Le tourisme des racines au Bélarus

Depuis l’éclatement de l'URSS, les visites au Bélarus de citoyens israéliens et américains, descendants de Juifs émigrés à la fin du 19e et dans la première moitié du 20e siècles, se multiplient. Ces touristes en quête de leur passé familial sont accueillis par une communauté juive locale démographiquement et économiquement fragile, pour laquelle les enjeux de ce tourisme mémoriel sont tout autres. 

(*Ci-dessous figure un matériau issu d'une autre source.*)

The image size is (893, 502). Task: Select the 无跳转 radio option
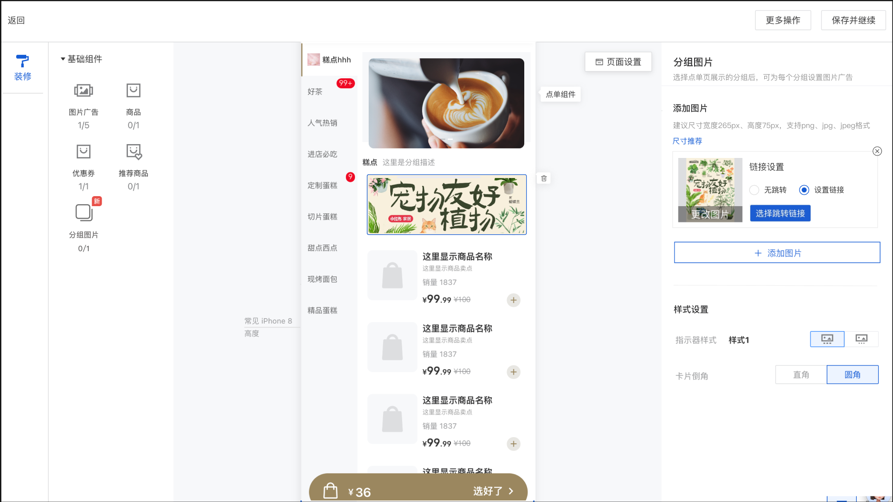pos(754,190)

Mémoriaux aux Juifs allemands et autrichiens déportés à Minsk, site du ghetto de MinskLa médiocrité des relations diplomatiques qu’entretiennent actuellement l’Etat d’Israël et le Bélarus reflètent bien mal l’importance et l’ancienneté des liens qui unissent les communautés juives à cette région.

Des liens anciens

Présentes dès le 8e siècle sur le territoire de la future Biélorussie, les populations juives furent en effet étroitement impliquées dans la vie culturelle, économique et politique des confins occidentaux de l’empire russe, au point que le yiddish devint l’une des quatre langues officielles de l’éphémère République populaire de Biélorussie, à sa création en 1918.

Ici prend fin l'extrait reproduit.